TASK. Extract every line of the records below and reproduce each one character for character.

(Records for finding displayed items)
↓

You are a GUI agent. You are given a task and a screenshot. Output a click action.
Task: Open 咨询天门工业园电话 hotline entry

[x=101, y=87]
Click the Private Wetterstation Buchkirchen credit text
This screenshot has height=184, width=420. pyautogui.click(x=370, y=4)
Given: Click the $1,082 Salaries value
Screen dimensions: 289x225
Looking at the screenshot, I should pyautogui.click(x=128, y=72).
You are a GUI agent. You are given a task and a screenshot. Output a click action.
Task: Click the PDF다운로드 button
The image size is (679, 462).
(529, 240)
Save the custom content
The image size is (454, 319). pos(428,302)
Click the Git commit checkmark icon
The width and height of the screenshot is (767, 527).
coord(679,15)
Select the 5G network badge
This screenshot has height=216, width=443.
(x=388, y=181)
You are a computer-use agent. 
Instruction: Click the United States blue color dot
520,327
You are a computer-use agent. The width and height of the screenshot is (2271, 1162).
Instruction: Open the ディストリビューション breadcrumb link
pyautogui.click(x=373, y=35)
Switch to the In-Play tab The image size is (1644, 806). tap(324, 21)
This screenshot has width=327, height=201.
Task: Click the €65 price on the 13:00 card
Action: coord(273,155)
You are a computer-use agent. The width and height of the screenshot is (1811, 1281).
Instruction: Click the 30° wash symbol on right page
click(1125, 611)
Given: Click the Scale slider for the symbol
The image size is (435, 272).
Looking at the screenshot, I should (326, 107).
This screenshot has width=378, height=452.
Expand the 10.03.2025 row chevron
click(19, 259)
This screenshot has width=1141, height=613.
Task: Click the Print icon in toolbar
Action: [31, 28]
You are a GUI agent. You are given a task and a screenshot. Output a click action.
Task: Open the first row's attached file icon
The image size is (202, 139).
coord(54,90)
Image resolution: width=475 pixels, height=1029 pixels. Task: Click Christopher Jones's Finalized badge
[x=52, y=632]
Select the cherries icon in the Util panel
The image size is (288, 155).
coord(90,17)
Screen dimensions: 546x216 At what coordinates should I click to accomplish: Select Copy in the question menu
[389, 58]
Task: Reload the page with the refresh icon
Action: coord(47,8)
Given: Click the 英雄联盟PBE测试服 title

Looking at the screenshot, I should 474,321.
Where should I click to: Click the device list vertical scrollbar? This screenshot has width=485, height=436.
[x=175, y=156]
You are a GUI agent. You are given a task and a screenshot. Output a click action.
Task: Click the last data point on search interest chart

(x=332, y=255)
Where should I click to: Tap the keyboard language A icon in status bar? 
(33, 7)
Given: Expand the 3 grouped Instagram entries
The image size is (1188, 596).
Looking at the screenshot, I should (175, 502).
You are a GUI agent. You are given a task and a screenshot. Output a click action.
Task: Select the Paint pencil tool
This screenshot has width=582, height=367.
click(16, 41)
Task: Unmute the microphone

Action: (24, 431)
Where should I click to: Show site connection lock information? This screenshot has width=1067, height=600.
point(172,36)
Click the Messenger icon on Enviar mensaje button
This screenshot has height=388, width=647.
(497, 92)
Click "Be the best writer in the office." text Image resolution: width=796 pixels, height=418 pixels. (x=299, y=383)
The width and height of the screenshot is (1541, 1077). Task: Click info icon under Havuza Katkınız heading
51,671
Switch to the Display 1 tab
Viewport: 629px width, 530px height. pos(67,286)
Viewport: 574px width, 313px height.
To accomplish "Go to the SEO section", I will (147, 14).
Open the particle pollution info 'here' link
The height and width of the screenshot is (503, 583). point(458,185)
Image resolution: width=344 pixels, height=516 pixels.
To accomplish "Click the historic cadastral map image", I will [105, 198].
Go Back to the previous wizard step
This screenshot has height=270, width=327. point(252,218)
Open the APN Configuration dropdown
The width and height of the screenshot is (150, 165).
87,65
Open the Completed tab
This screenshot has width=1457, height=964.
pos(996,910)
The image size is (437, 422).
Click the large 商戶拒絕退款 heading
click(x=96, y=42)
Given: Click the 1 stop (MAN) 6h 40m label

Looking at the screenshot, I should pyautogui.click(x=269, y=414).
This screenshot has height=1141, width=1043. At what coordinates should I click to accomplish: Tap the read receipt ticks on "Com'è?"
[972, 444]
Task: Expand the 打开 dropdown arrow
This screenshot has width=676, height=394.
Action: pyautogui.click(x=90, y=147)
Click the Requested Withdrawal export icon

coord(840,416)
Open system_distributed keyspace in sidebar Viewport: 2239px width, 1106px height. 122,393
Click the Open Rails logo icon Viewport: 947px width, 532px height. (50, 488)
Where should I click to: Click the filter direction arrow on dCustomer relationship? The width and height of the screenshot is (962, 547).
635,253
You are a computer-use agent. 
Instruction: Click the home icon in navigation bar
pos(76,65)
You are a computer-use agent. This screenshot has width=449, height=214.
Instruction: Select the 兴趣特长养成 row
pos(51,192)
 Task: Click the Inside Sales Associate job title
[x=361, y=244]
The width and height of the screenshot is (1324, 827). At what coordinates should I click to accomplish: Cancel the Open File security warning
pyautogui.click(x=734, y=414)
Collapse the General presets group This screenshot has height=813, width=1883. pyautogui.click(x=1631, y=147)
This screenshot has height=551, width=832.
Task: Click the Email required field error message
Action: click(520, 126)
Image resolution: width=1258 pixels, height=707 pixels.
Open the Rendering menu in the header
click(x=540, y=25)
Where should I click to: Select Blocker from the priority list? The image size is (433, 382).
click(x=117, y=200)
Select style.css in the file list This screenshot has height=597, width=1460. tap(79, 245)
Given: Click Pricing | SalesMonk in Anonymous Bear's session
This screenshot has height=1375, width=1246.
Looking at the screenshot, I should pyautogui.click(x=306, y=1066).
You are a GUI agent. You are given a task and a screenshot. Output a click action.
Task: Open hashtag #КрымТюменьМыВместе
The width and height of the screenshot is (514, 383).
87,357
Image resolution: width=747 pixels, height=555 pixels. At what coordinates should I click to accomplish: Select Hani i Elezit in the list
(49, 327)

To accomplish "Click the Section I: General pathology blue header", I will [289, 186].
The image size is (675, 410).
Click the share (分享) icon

↑

PROBLEM SOLUTION.
You are a GUI agent. You are given a task and a screenshot. Output a click action.
Task: Open 咨询天门工业园电话 hotline entry

[x=101, y=87]
Click the Private Wetterstation Buchkirchen credit text
This screenshot has height=184, width=420. pyautogui.click(x=370, y=4)
Given: Click the $1,082 Salaries value
Screen dimensions: 289x225
Looking at the screenshot, I should pyautogui.click(x=128, y=72).
You are a GUI agent. You are given a task and a screenshot. Output a click action.
Task: Click the PDF다운로드 button
The image size is (679, 462).
(529, 240)
Save the custom content
The image size is (454, 319). pos(428,302)
Click the Git commit checkmark icon
The width and height of the screenshot is (767, 527).
coord(679,15)
Select the 5G network badge
This screenshot has height=216, width=443.
(x=388, y=181)
You are a computer-use agent. 
Instruction: Click the United States blue color dot
520,327
You are a computer-use agent. The width and height of the screenshot is (2271, 1162).
Instruction: Open the ディストリビューション breadcrumb link
pyautogui.click(x=373, y=35)
Switch to the In-Play tab The image size is (1644, 806). tap(324, 21)
This screenshot has width=327, height=201.
Task: Click the €65 price on the 13:00 card
Action: coord(273,155)
You are a computer-use agent. The width and height of the screenshot is (1811, 1281).
Instruction: Click the 30° wash symbol on right page
click(1125, 611)
Given: Click the Scale slider for the symbol
The image size is (435, 272).
Looking at the screenshot, I should (326, 107).
This screenshot has width=378, height=452.
Expand the 10.03.2025 row chevron
click(19, 259)
This screenshot has width=1141, height=613.
Task: Click the Print icon in toolbar
Action: [31, 28]
You are a GUI agent. You are given a task and a screenshot. Output a click action.
Task: Open the first row's attached file icon
The image size is (202, 139).
coord(54,90)
Image resolution: width=475 pixels, height=1029 pixels. Task: Click Christopher Jones's Finalized badge
[x=52, y=632]
Select the cherries icon in the Util panel
The image size is (288, 155).
coord(90,17)
Screen dimensions: 546x216 At what coordinates should I click to accomplish: Select Copy in the question menu
[389, 58]
Task: Reload the page with the refresh icon
Action: coord(47,8)
Given: Click the 英雄联盟PBE测试服 title

Looking at the screenshot, I should 474,321.
Where should I click to: Click the device list vertical scrollbar? This screenshot has width=485, height=436.
[x=175, y=156]
You are a GUI agent. You are given a task and a screenshot. Output a click action.
Task: Click the last data point on search interest chart

(x=332, y=255)
Where should I click to: Tap the keyboard language A icon in status bar? 
(33, 7)
Given: Expand the 3 grouped Instagram entries
The image size is (1188, 596).
Looking at the screenshot, I should (175, 502).
You are a GUI agent. You are given a task and a screenshot. Output a click action.
Task: Select the Paint pencil tool
This screenshot has width=582, height=367.
click(16, 41)
Task: Unmute the microphone

Action: (24, 431)
Where should I click to: Show site connection lock information? This screenshot has width=1067, height=600.
point(172,36)
Click the Messenger icon on Enviar mensaje button
This screenshot has height=388, width=647.
(497, 92)
Click "Be the best writer in the office." text Image resolution: width=796 pixels, height=418 pixels. (x=299, y=383)
The width and height of the screenshot is (1541, 1077). Task: Click info icon under Havuza Katkınız heading
51,671
Switch to the Display 1 tab
Viewport: 629px width, 530px height. pos(67,286)
Viewport: 574px width, 313px height.
To accomplish "Go to the SEO section", I will (147, 14).
Open the particle pollution info 'here' link
The height and width of the screenshot is (503, 583). point(458,185)
Image resolution: width=344 pixels, height=516 pixels.
To accomplish "Click the historic cadastral map image", I will [105, 198].
Go Back to the previous wizard step
This screenshot has height=270, width=327. point(252,218)
Open the APN Configuration dropdown
The width and height of the screenshot is (150, 165).
87,65
Open the Completed tab
This screenshot has width=1457, height=964.
pos(996,910)
The image size is (437, 422).
Click the large 商戶拒絕退款 heading
click(x=96, y=42)
Given: Click the 1 stop (MAN) 6h 40m label

Looking at the screenshot, I should pyautogui.click(x=269, y=414).
This screenshot has height=1141, width=1043. At what coordinates should I click to accomplish: Tap the read receipt ticks on "Com'è?"
[972, 444]
Task: Expand the 打开 dropdown arrow
This screenshot has width=676, height=394.
Action: pyautogui.click(x=90, y=147)
Click the Requested Withdrawal export icon

coord(840,416)
Open system_distributed keyspace in sidebar Viewport: 2239px width, 1106px height. 122,393
Click the Open Rails logo icon Viewport: 947px width, 532px height. (50, 488)
Where should I click to: Click the filter direction arrow on dCustomer relationship? The width and height of the screenshot is (962, 547).
635,253
You are a computer-use agent. 
Instruction: Click the home icon in navigation bar
pos(76,65)
You are a computer-use agent. This screenshot has width=449, height=214.
Instruction: Select the 兴趣特长养成 row
pos(51,192)
 Task: Click the Inside Sales Associate job title
[x=361, y=244]
The width and height of the screenshot is (1324, 827). At what coordinates should I click to accomplish: Cancel the Open File security warning
pyautogui.click(x=734, y=414)
Collapse the General presets group This screenshot has height=813, width=1883. pyautogui.click(x=1631, y=147)
This screenshot has height=551, width=832.
Task: Click the Email required field error message
Action: click(520, 126)
Image resolution: width=1258 pixels, height=707 pixels.
Open the Rendering menu in the header
click(x=540, y=25)
Where should I click to: Select Blocker from the priority list? The image size is (433, 382).
click(x=117, y=200)
Select style.css in the file list This screenshot has height=597, width=1460. tap(79, 245)
Given: Click Pricing | SalesMonk in Anonymous Bear's session
This screenshot has height=1375, width=1246.
Looking at the screenshot, I should pyautogui.click(x=306, y=1066).
You are a GUI agent. You are given a task and a screenshot. Output a click action.
Task: Open hashtag #КрымТюменьМыВместе
The width and height of the screenshot is (514, 383).
87,357
Image resolution: width=747 pixels, height=555 pixels. At what coordinates should I click to accomplish: Select Hani i Elezit in the list
(49, 327)

To accomplish "Click the Section I: General pathology blue header", I will [289, 186].
The image size is (675, 410).
Click the share (分享) icon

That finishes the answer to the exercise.